Detailed results from the DELIVER Phase III trial showed AstraZeneca plc (LON:AZN) Farxiga (dapagliflozin) significantly reduced the composite of cardiovascular (CV) death or worsening heart failure (HF) in patients with HF and mildly reduced or preserved ejection fraction (EF), compared to placebo. The results were presented today at the European Society of Cardiology Congress 2022 in Barcelona, Spain, and simultaneously published in The New England Journal of Medicine1.
Farxiga reduced the composite outcome of CV death or worsening of HF by 18% (p<0.001, 16.4% in the dapagliflozin group and 19.5% in the placebo group over a median follow-up of 2.3 years). All individual components contributed to the superiority of the primary endpoint. The findings were consistent across key subgroups examined and extend the benefits of Farxiga to the full spectrum of patients with HF irrespective of left ventricular ejection fraction (LVEF) status. The trial results also showed a symptom benefit in patient-reported outcomes measured by the Kansas City Cardiomyopathy Questionnaire (KCCQ) total symptom score1.
Dr. Scott Solomon, Professor of Medicine at Harvard Medical School and Brigham and Women’s Hospital and Principal Investigator of the DELIVER Phase III trial, said: “These results from DELIVER are important for patients and clinical care as it shows that dapagliflozin is effective regardless of ejection fraction and therefore can be used as foundational therapy in all eligible patients with heart failure. Earlier HFpEF trials have shown attenuation in the highest LVEF but with dapagliflozin results are consistent across the LVEF range. The findings also reinforce most recent treatment guidelines, recommending earlier initiation of guideline-directed medical treatment and may support broader use of SGLT2 inhibitors in clinical practice.”
The updated 2022 joint HF guidelines issued by the American College of Cardiology, the American Heart Association and the Heart Failure Society of America, now recommend sodium-glucose cotransporter 2 (SGLT2) inhibitors such as Farxiga for HF with mildly reduced EF (HFmrEF) and HF with preserved EF (HFpEF). This expands upon previous recommendations supporting the use of SGLT2 inhibitors in HF with reduced EF (HFrEF)2.
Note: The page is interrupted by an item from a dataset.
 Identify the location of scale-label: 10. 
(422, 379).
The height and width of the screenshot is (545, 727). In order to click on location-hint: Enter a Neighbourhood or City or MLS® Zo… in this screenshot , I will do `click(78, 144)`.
Mene Pangalos, Executive Vice President, BioPharmaceuticals R&D, AstraZeneca, said:
“Heart failure patients with LVEF greater than 40% are the most difficult to treat with few treatment options available to them. We are proud to share the groundbreaking DELIVER results, which have expanded our understanding of the complexities of HF. These data build upon our previous studies demonstrating cardiorenal protection of Farxiga across patients with type-2 diabetes, chronic kidney disease and heart failure.”
DELIVER was designed with broader inclusion criteria than prior trials in this patient population to also include patients who were hospitalised, recently hospitalised, or those with HF with improved LVEF, for whom evidence-based therapy is limited1,2. These findings build upon the previously reported results from DAPA-HF, the only SGLT2 inhibitor outcomes trial in HF to demonstrate a significant reduction in mortality, to provide further evidence to support the use of Farxiga as foundational therapy for patients with HF, regardless of ejection fraction.
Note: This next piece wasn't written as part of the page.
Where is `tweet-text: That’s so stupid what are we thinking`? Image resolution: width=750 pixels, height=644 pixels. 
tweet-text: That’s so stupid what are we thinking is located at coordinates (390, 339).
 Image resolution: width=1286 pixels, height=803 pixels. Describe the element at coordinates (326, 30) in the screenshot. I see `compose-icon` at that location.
The safety and tolerability profile of Farxiga in the DELIVER Phase III trial was consistent with the well-established safety profile of the medicine.
References
1. Solomon S, et al. Dapagliflozin in Heart Failure with Mildly Reduced or Preserved Ejection Fraction. N Engl J Med 2022 [cited 2022 Aug 27] Available from: www.nejm.org/doi/full/10.1056/NEJMoa2206286
2. Heidenreich PA, et al. 2022 AHA/ACC/HFSA Guideline for the Management of Heart Failure: A report of the American College of Cardiology/American Heart Association Joint Committee on Clinical Practice Guidelines. J Am Coll Cardiol. 2022;79(17):e263-421.